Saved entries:
◇ ◇ ◇ ◇

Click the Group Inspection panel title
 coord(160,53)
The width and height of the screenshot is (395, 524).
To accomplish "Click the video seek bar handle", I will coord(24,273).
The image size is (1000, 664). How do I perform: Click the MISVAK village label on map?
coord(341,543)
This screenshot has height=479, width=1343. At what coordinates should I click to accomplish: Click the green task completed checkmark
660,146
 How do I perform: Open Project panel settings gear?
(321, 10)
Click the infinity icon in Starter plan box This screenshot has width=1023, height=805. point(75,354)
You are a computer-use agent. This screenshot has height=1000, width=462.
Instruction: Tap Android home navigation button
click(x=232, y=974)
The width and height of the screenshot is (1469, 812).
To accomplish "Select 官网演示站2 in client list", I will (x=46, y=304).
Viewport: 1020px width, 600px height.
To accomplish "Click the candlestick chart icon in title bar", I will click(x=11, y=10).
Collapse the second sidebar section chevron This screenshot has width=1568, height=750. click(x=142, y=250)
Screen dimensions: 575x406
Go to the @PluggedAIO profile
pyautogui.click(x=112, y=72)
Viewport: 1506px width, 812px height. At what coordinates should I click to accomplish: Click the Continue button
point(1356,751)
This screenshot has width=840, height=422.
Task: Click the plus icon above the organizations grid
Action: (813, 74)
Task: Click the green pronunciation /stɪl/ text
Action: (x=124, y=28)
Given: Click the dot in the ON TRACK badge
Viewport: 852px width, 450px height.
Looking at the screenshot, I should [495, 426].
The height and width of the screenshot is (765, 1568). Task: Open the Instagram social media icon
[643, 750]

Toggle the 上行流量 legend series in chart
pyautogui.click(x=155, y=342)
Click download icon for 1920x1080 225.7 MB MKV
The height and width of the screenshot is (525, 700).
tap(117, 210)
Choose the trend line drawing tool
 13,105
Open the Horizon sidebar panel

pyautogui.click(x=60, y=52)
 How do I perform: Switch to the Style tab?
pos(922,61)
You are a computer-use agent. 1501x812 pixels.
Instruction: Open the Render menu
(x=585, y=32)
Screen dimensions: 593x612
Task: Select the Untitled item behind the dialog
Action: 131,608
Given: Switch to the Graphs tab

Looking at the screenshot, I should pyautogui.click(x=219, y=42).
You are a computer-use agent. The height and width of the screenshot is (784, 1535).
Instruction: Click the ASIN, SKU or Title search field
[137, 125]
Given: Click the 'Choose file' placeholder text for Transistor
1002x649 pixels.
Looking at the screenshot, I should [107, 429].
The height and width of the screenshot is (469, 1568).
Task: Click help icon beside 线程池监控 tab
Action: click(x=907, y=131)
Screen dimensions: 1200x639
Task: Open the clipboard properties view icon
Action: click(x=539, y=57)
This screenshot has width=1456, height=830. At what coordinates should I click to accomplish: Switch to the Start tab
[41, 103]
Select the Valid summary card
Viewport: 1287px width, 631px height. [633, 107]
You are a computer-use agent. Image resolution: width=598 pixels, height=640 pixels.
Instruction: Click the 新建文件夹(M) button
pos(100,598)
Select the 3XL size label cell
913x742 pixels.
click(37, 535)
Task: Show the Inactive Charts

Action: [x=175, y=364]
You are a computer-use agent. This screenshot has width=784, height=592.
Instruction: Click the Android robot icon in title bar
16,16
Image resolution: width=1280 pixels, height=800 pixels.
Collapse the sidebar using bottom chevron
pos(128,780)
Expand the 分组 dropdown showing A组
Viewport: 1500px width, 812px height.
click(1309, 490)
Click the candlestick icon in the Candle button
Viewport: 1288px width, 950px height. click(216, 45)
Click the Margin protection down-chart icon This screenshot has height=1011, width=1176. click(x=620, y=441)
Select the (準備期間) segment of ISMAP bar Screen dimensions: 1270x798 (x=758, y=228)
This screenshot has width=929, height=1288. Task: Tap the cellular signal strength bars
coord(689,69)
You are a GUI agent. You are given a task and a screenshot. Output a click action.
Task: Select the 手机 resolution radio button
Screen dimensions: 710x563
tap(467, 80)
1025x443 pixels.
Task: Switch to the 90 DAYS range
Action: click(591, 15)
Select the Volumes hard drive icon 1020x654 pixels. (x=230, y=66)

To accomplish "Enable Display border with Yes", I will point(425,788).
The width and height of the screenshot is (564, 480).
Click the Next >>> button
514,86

◇ ◇ ◇ ◇

Exercise brief: Every entry is to be copied exactly, with none omitted.

Response to the task:
Click the Group Inspection panel title
 coord(160,53)
The width and height of the screenshot is (395, 524).
To accomplish "Click the video seek bar handle", I will coord(24,273).
The image size is (1000, 664). How do I perform: Click the MISVAK village label on map?
coord(341,543)
This screenshot has height=479, width=1343. At what coordinates should I click to accomplish: Click the green task completed checkmark
660,146
 How do I perform: Open Project panel settings gear?
(321, 10)
Click the infinity icon in Starter plan box This screenshot has width=1023, height=805. point(75,354)
You are a computer-use agent. This screenshot has height=1000, width=462.
Instruction: Tap Android home navigation button
click(x=232, y=974)
The width and height of the screenshot is (1469, 812).
To accomplish "Select 官网演示站2 in client list", I will (x=46, y=304).
Viewport: 1020px width, 600px height.
To accomplish "Click the candlestick chart icon in title bar", I will click(x=11, y=10).
Collapse the second sidebar section chevron This screenshot has width=1568, height=750. click(x=142, y=250)
Screen dimensions: 575x406
Go to the @PluggedAIO profile
pyautogui.click(x=112, y=72)
Viewport: 1506px width, 812px height. At what coordinates should I click to accomplish: Click the Continue button
point(1356,751)
This screenshot has width=840, height=422.
Task: Click the plus icon above the organizations grid
Action: (813, 74)
Task: Click the green pronunciation /stɪl/ text
Action: (x=124, y=28)
Given: Click the dot in the ON TRACK badge
Viewport: 852px width, 450px height.
Looking at the screenshot, I should [495, 426].
The height and width of the screenshot is (765, 1568). Task: Open the Instagram social media icon
[643, 750]

Toggle the 上行流量 legend series in chart
pyautogui.click(x=155, y=342)
Click download icon for 1920x1080 225.7 MB MKV
The height and width of the screenshot is (525, 700).
tap(117, 210)
Choose the trend line drawing tool
 13,105
Open the Horizon sidebar panel

pyautogui.click(x=60, y=52)
 How do I perform: Switch to the Style tab?
pos(922,61)
You are a computer-use agent. 1501x812 pixels.
Instruction: Open the Render menu
(x=585, y=32)
Screen dimensions: 593x612
Task: Select the Untitled item behind the dialog
Action: 131,608
Given: Switch to the Graphs tab

Looking at the screenshot, I should pyautogui.click(x=219, y=42).
You are a computer-use agent. The height and width of the screenshot is (784, 1535).
Instruction: Click the ASIN, SKU or Title search field
[137, 125]
Given: Click the 'Choose file' placeholder text for Transistor
1002x649 pixels.
Looking at the screenshot, I should [107, 429].
The height and width of the screenshot is (469, 1568).
Task: Click help icon beside 线程池监控 tab
Action: click(x=907, y=131)
Screen dimensions: 1200x639
Task: Open the clipboard properties view icon
Action: click(x=539, y=57)
This screenshot has width=1456, height=830. At what coordinates should I click to accomplish: Switch to the Start tab
[41, 103]
Select the Valid summary card
Viewport: 1287px width, 631px height. [633, 107]
You are a computer-use agent. Image resolution: width=598 pixels, height=640 pixels.
Instruction: Click the 新建文件夹(M) button
pos(100,598)
Select the 3XL size label cell
913x742 pixels.
click(37, 535)
Task: Show the Inactive Charts

Action: [x=175, y=364]
You are a computer-use agent. This screenshot has width=784, height=592.
Instruction: Click the Android robot icon in title bar
16,16
Image resolution: width=1280 pixels, height=800 pixels.
Collapse the sidebar using bottom chevron
pos(128,780)
Expand the 分组 dropdown showing A组
Viewport: 1500px width, 812px height.
click(1309, 490)
Click the candlestick icon in the Candle button
Viewport: 1288px width, 950px height. click(216, 45)
Click the Margin protection down-chart icon This screenshot has height=1011, width=1176. click(x=620, y=441)
Select the (準備期間) segment of ISMAP bar Screen dimensions: 1270x798 (x=758, y=228)
This screenshot has width=929, height=1288. Task: Tap the cellular signal strength bars
coord(689,69)
You are a GUI agent. You are given a task and a screenshot. Output a click action.
Task: Select the 手机 resolution radio button
Screen dimensions: 710x563
tap(467, 80)
1025x443 pixels.
Task: Switch to the 90 DAYS range
Action: click(591, 15)
Select the Volumes hard drive icon 1020x654 pixels. (x=230, y=66)

To accomplish "Enable Display border with Yes", I will point(425,788).
The width and height of the screenshot is (564, 480).
Click the Next >>> button
514,86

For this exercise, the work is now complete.